Pages

June 2, 2014

Who has the best plan to lift people out of poverty in Ontario?

May 6, 2009 was a memorable and uplifting day for me. And it happened in the Ontario legislature.

The Ontario legislature is not usually a place associated with uplifting memories. More often it’s a place known for acrimonious debate and other antics.

But on that memorable day, I was sitting in the balcony and watching the vote for third reading of the Poverty Reduction Act.

As the Poverty Advocate for Mennonite Central Committee Ontario and an active member of the 25 in 5 Network for Poverty Reduction, I had taken a keen interest in this legislation.

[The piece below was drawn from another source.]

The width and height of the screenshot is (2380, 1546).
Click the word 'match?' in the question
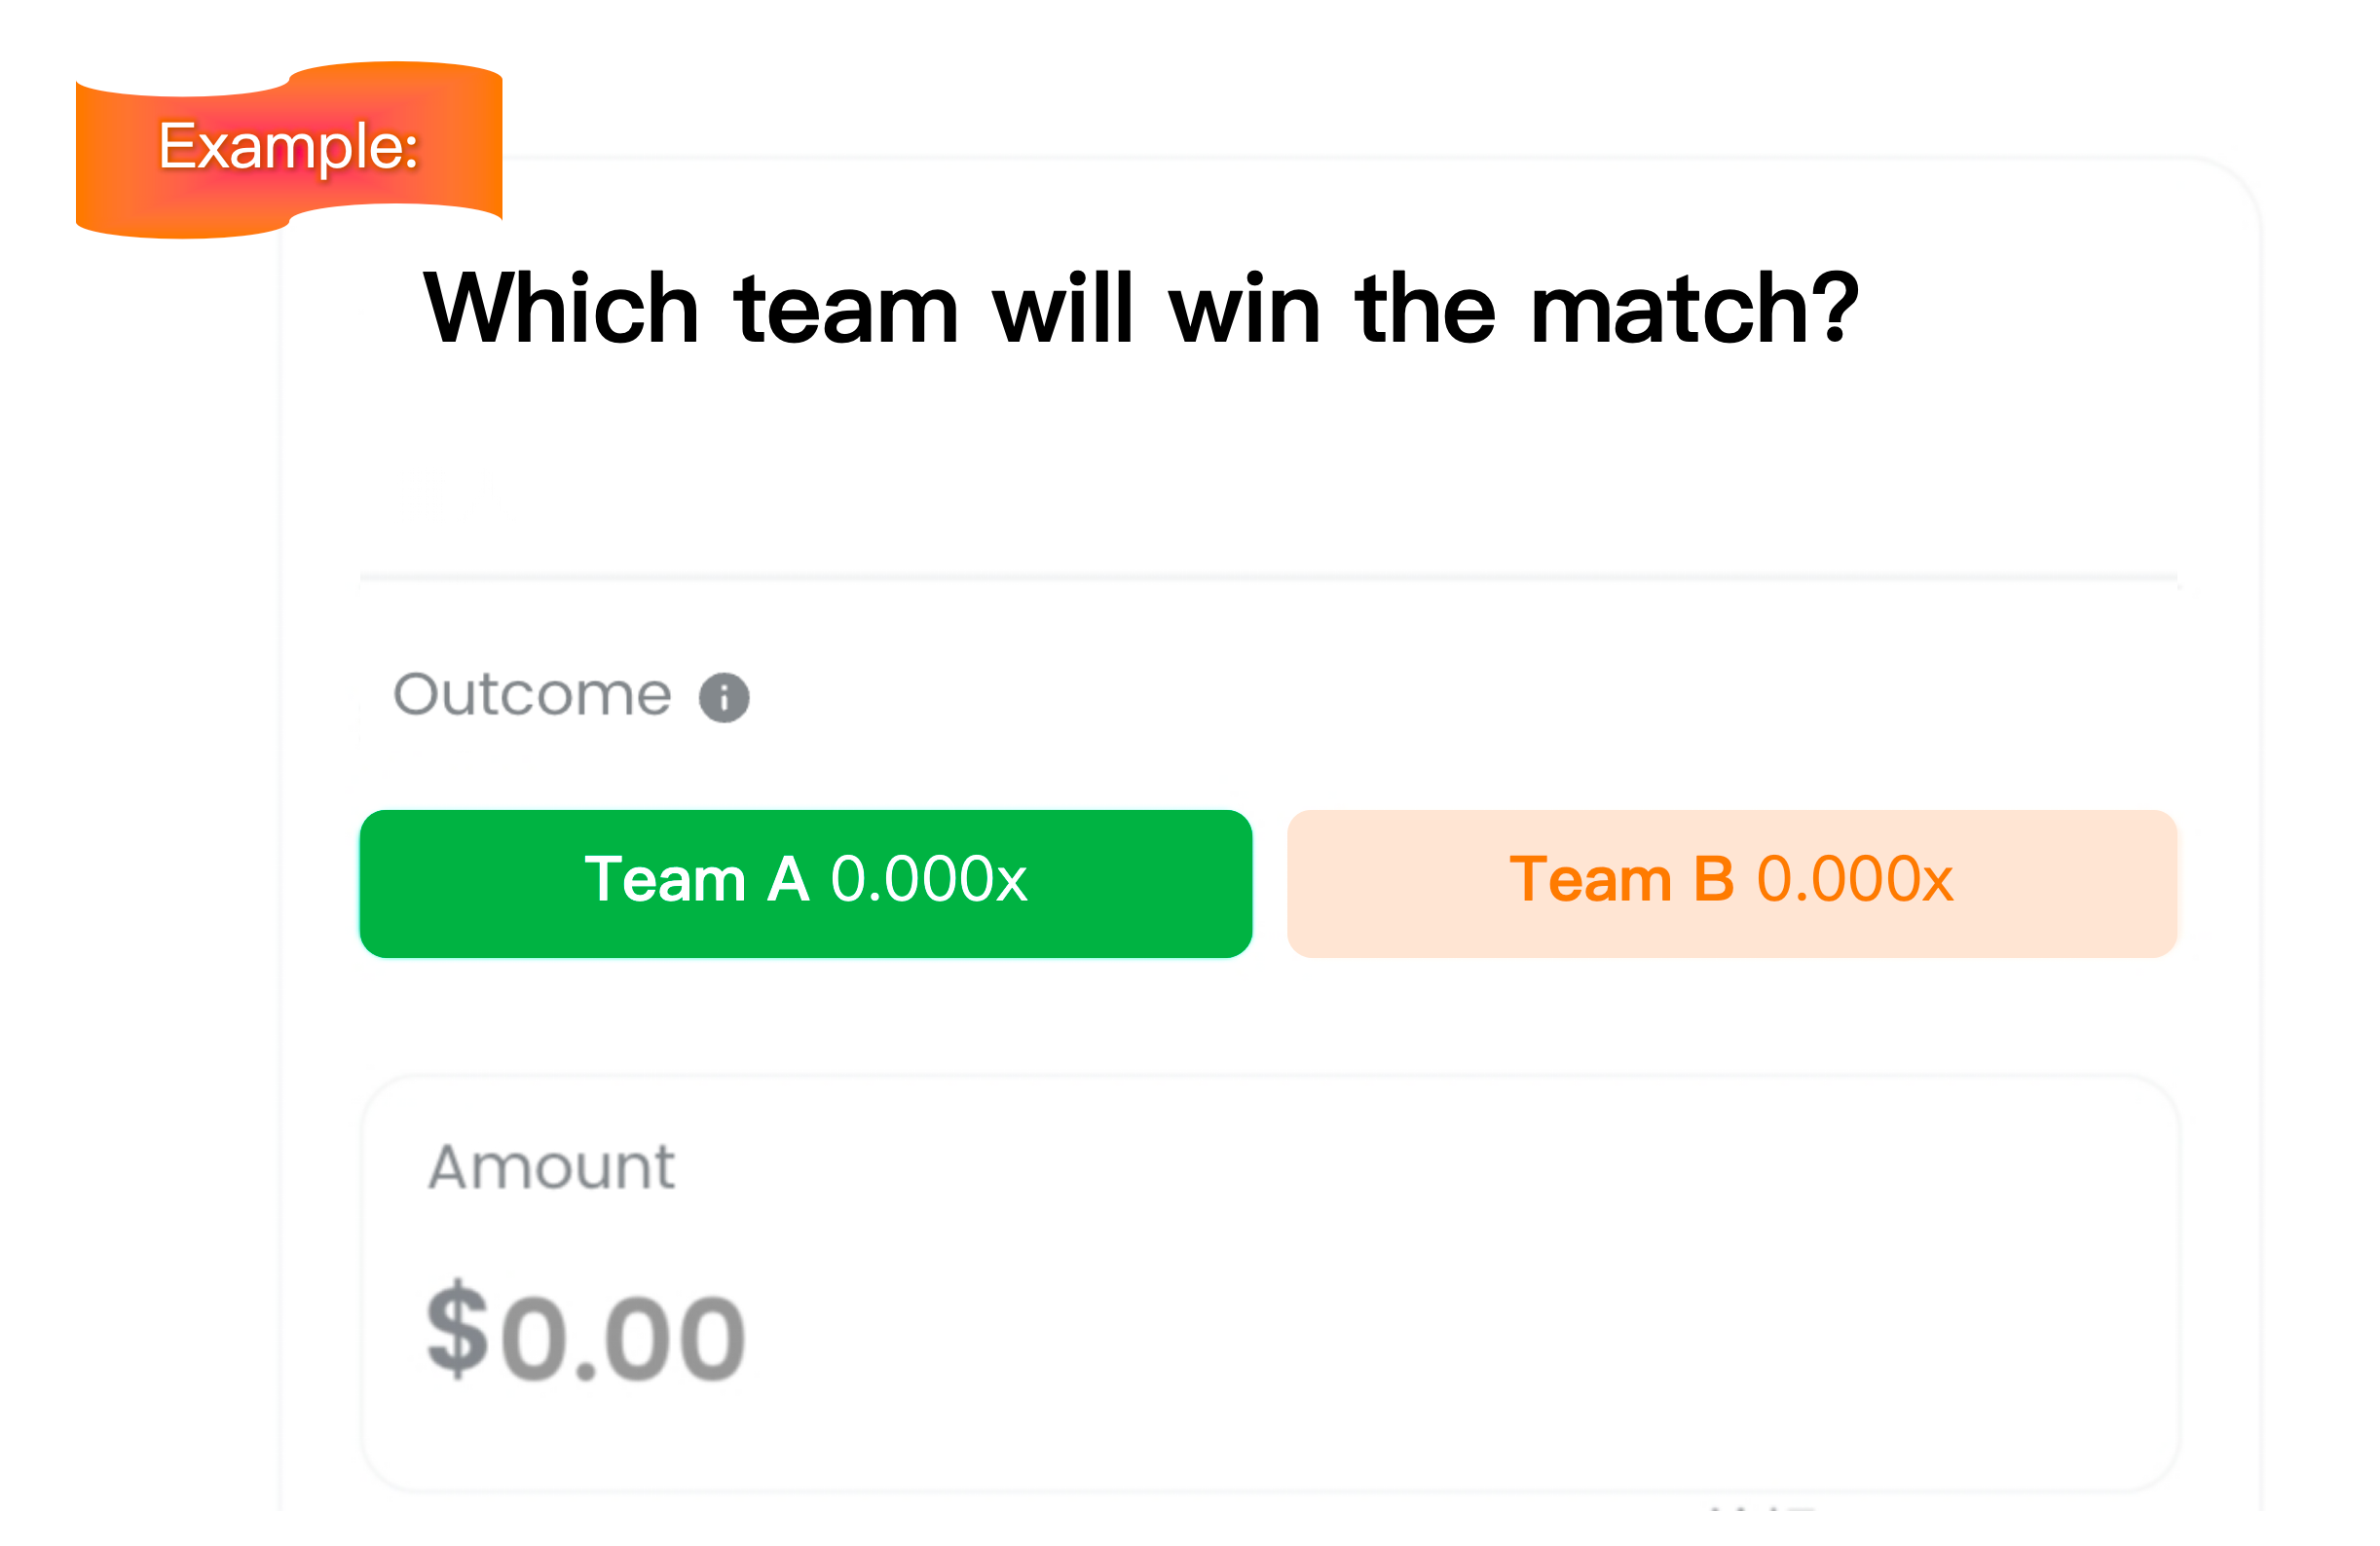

The Liberal Government had tabled Bill 152, as it was numbered, earlier in the year. It followed the introduction of Ontario’s first poverty reduction strategy in 2008. And it echoed poverty reduction legislation passed in Quebec a few years before.

I spent many hours in community meetings poring over the draft legislation and crafting recommendations to strengthen it. We met with members of all three parties to talk about the legislation and proposed changes.

On that memorable day in May 2009, I watched as poverty reduction legislation which included many of the recommendations from community groups and also constructive amendments from the Progressive Conservatives and New Democratic Party was debated and voted on.  To my amazement, the Poverty Reduction Act was passed unanimously.

You might be sceptical. After all, voting to reduce poverty is like voting for motherhood and apple pie. Who could be opposed to it?